We would leave it in place. Wild horses grieve the loss of family members just like we do, and they come back their graves even years after the fact. Carrion (the body of an animal after it has passed) is an important food source for many wild animals, and it’s a helpful soil builder too. As long as the death was natural, we’re happy to let Mother Nature take place.

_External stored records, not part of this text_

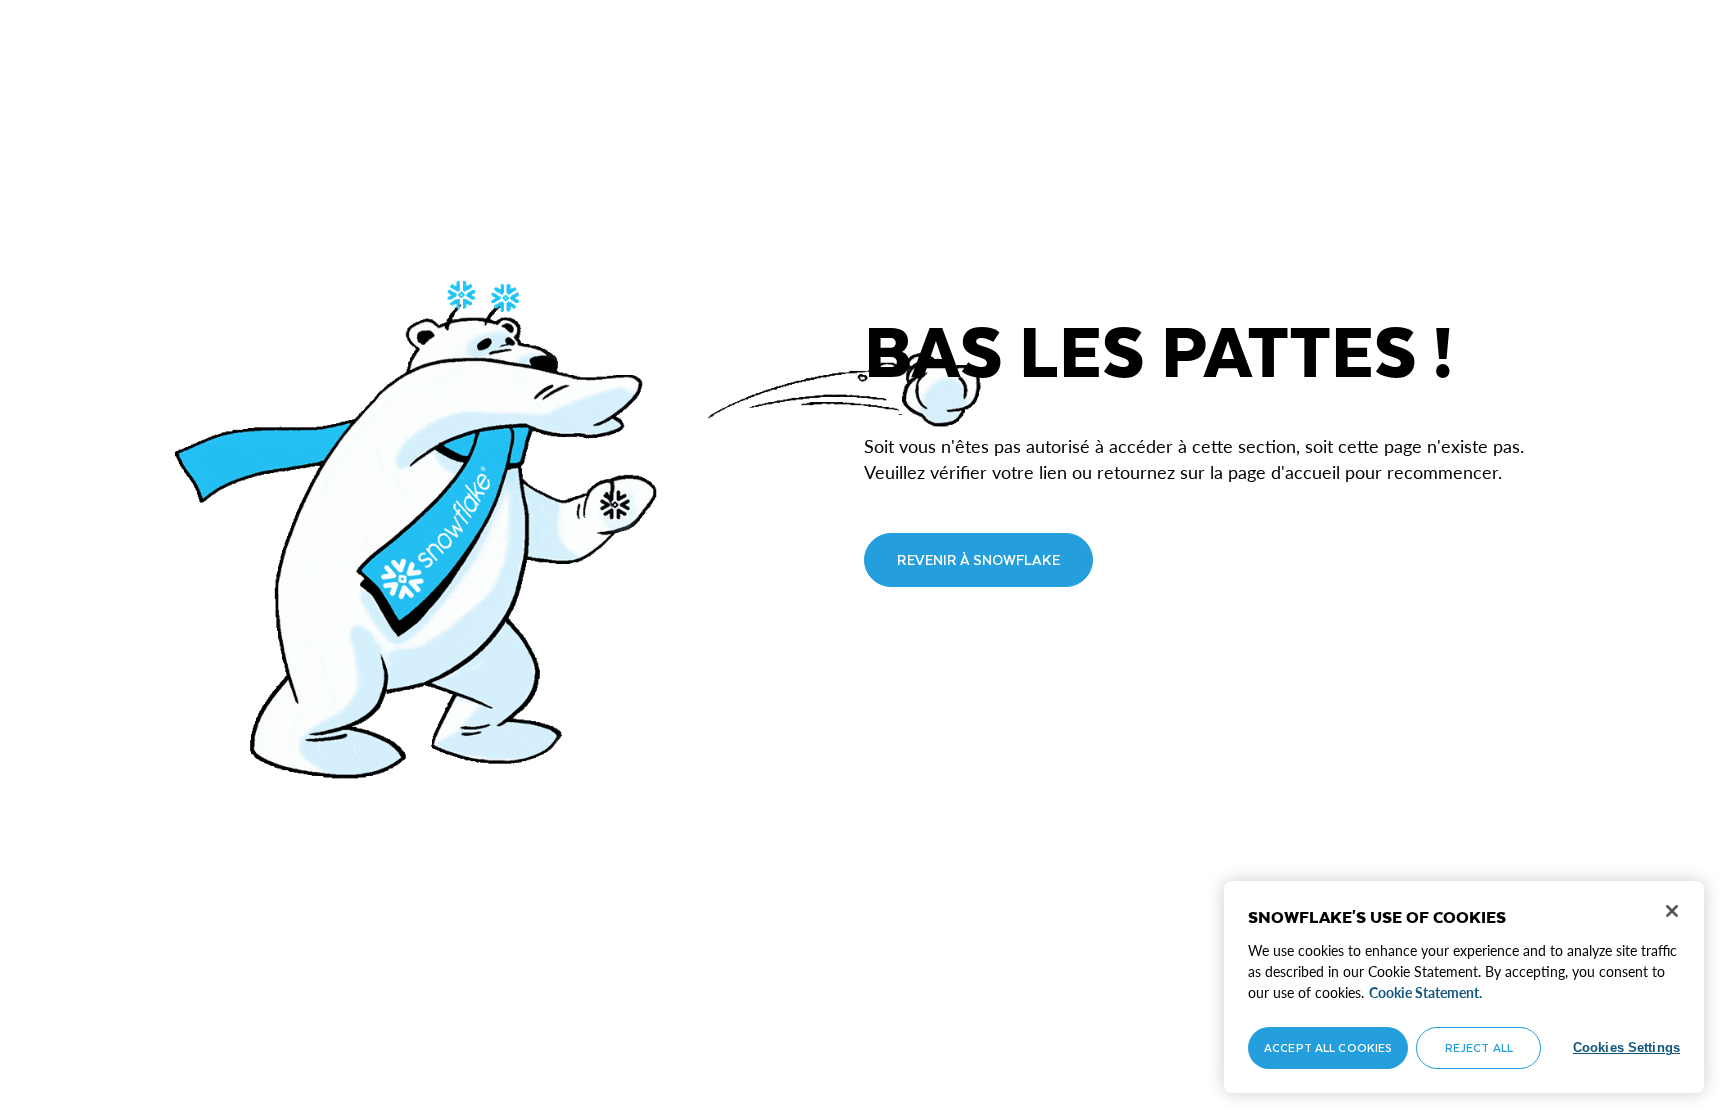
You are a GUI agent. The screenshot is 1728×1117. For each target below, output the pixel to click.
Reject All (1479, 1047)
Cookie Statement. (1425, 992)
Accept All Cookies (1328, 1047)
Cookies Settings (1626, 1047)
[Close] (1672, 911)
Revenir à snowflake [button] (978, 559)
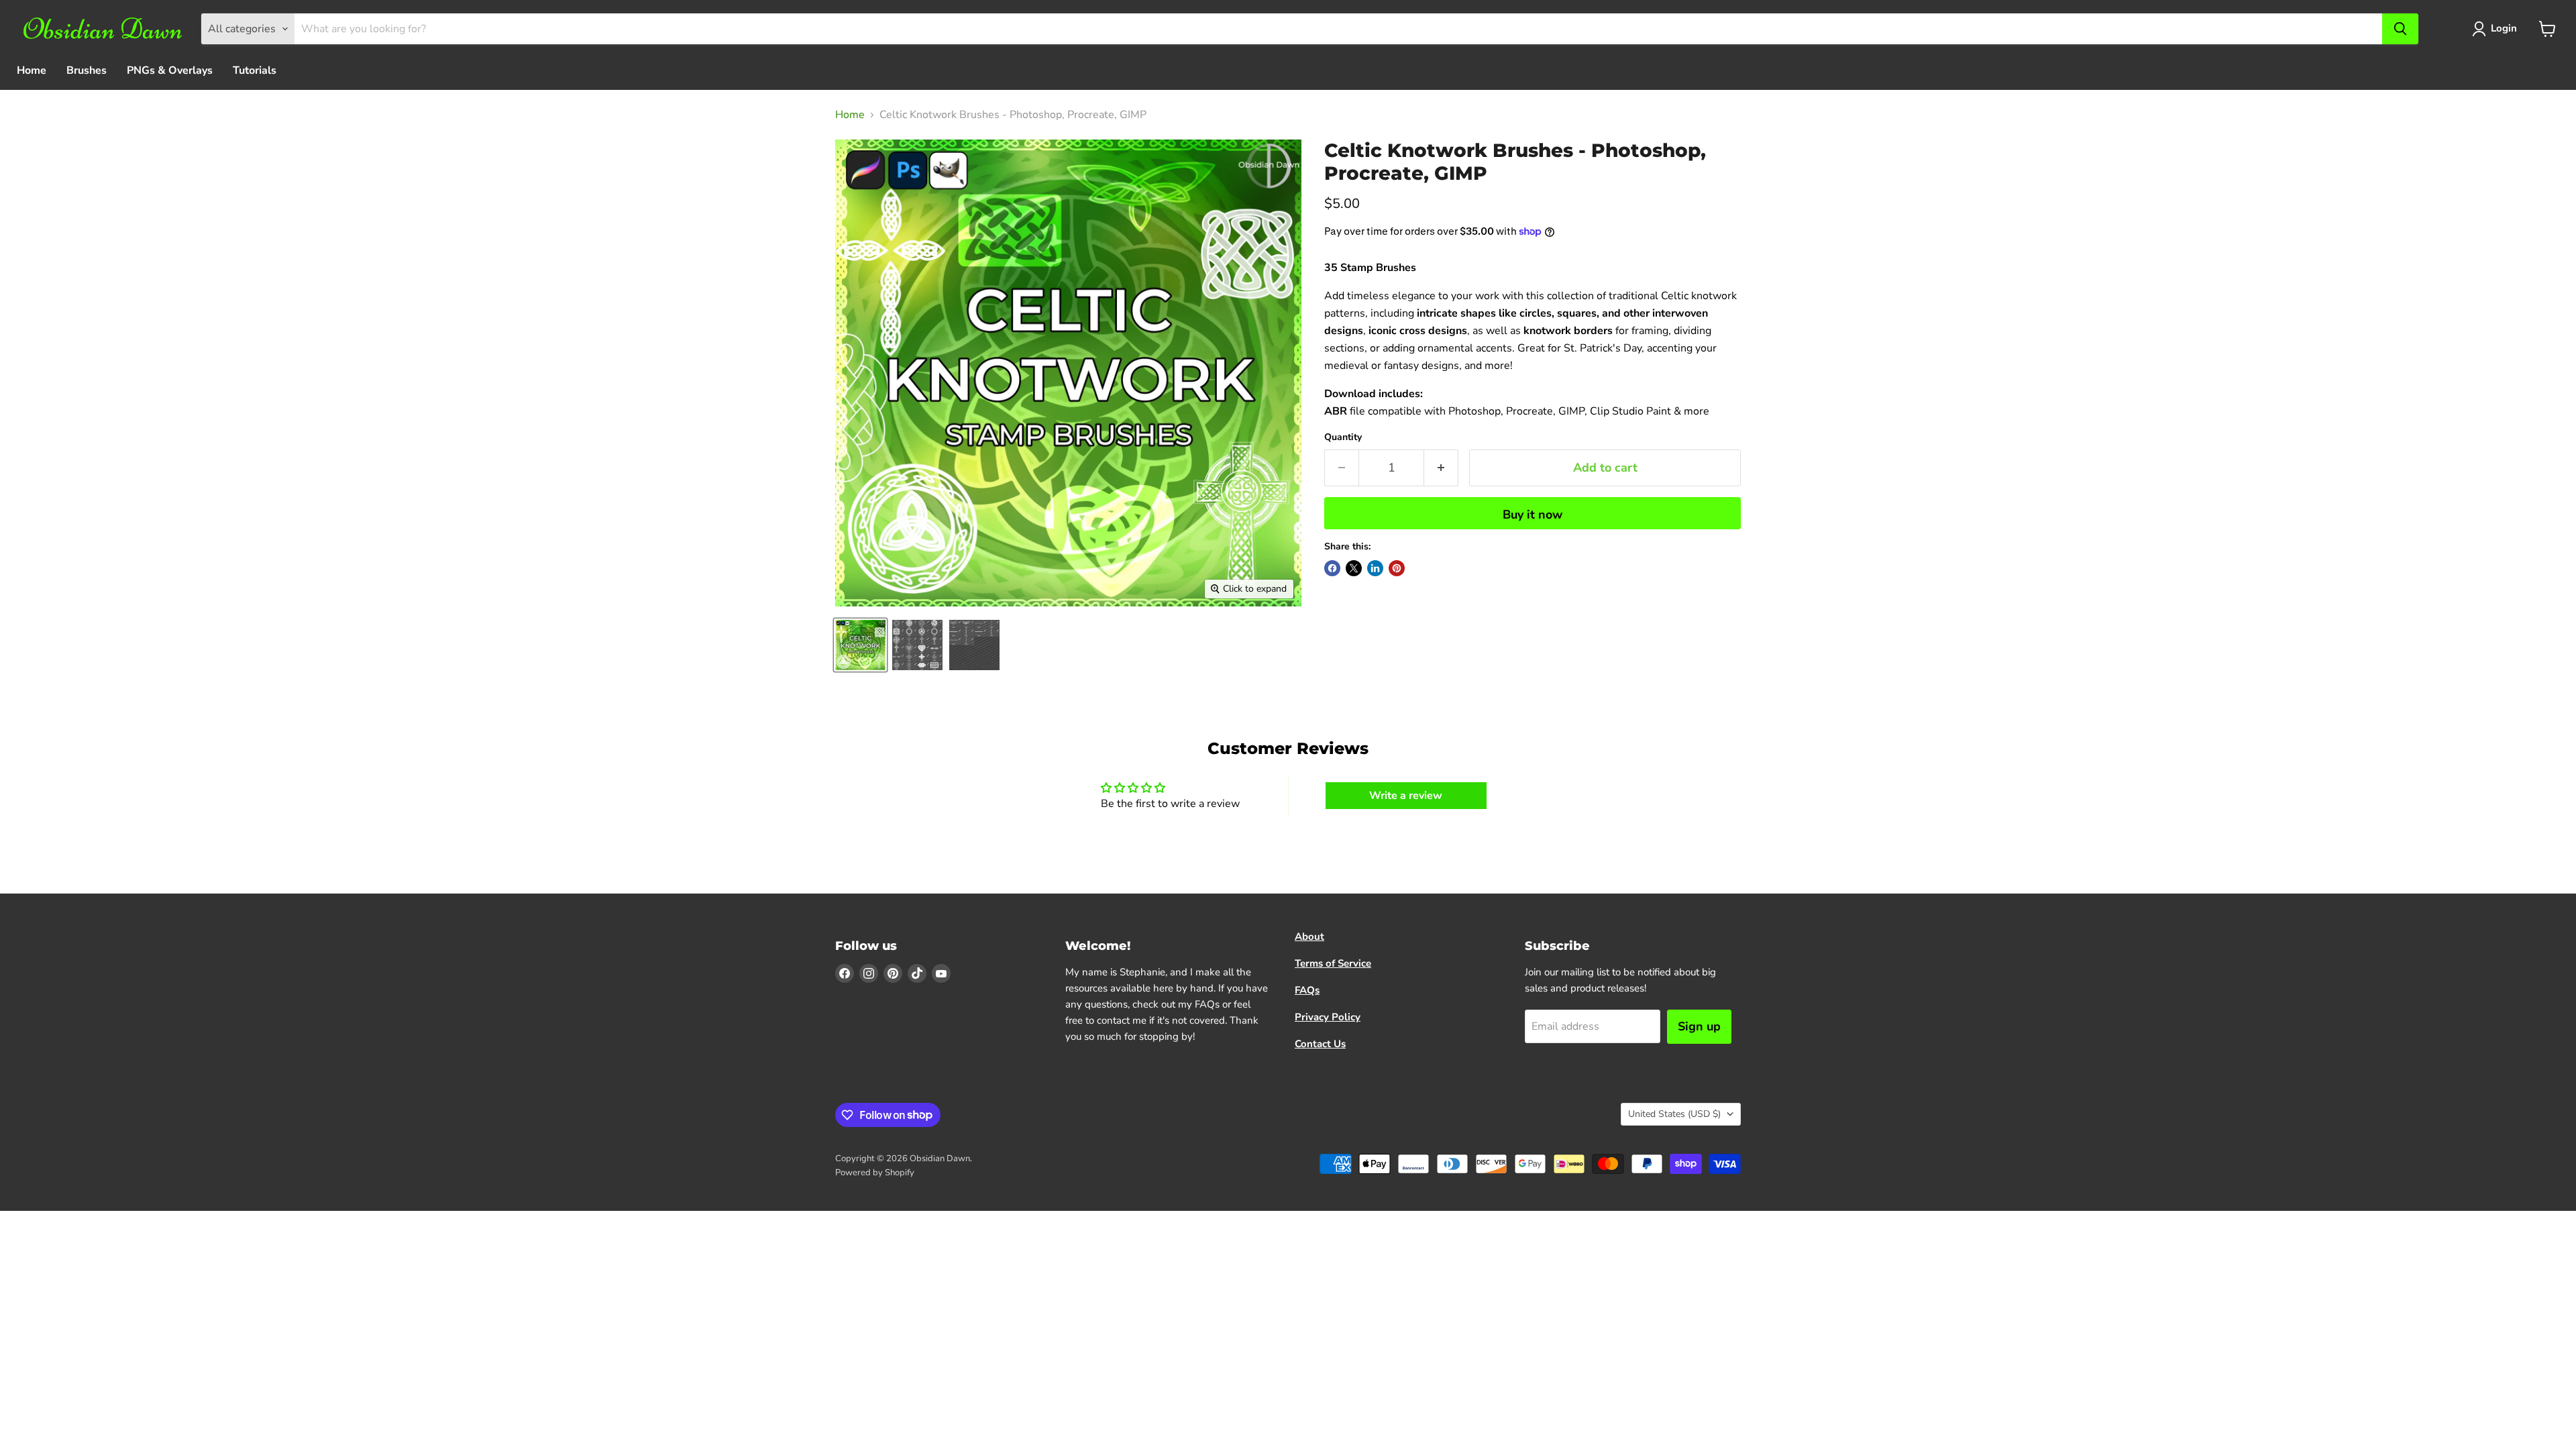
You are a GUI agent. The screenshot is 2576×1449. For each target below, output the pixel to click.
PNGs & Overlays (170, 70)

“Have you had any deaths?”
We’ve had one confirmed death, a humane euthanasia, though it is possible that we have had some attrition in the background. It can be hard to keep track of everyone on so much land, and we have a healthy population of scavengers too. They keep the land remarkably clean, and they do so quickly, making the telltale signs of a death quickly disappear. More than a third of our herd is in their late 20’s, so we do expect our numbers to naturally decrease in the coming years.
“What if you need a Vet?”
Well, this can be a tough one. We do work with Vet’s whenever possible, but the logistics of providing care to wild, unhandled horses (especially horses that are loose on thousands of acres) is daunting. We’re able to provide limited care (antibiotics, feeding programs, possible wound care, etc.) to horses in our Medical Pasture, but once they’ve been released to join the rest of the herd, our options are rather limited. If there was an injury or disease that was causing (or would lead to) true suffering, we would humanely euthanize. Otherwise, our herd lives as naturally as possible, which means healing naturally too. Remember, we’d have to catch them, corral them and handle them to provide assistance. The stress of that alone is likely to cause even greater injury than the original concern. We do try, but we are limited in options.
“What about euthanasia?”
That can be a tricky one. The logistics for euthanizing a wild horse in a herd setting is one that few consider. In order for a Veterinarian to administer the IV injection, a horse needs to be handleable. Trying to catch and restrain an injured wild horse for medical treatment could be incredibly dangerous for the Vet and anyone trying to help, not to mention terrifying for the horse and potentially triggering to protective band members standing by. If it was safe and advised by the Vet to humanely euthanize by injection, we would follow through and perform whatever actions were needed. In that event, the body would need to be buried 6’+ deep to prevent the death of scavengers that would be eating contaminated meat. The reality, however, is that if euthanasia was required in a herd setting like this, it would likely be done in a less pretty fashion. That image may seem jarring, but when done properly with great care and attention, it can be a respectful, loving, and rather seamless event. I have witnessed dozens of euthanasias myself (not here), and can say that Jasmine’s passing was the quickest I’ve ever seen.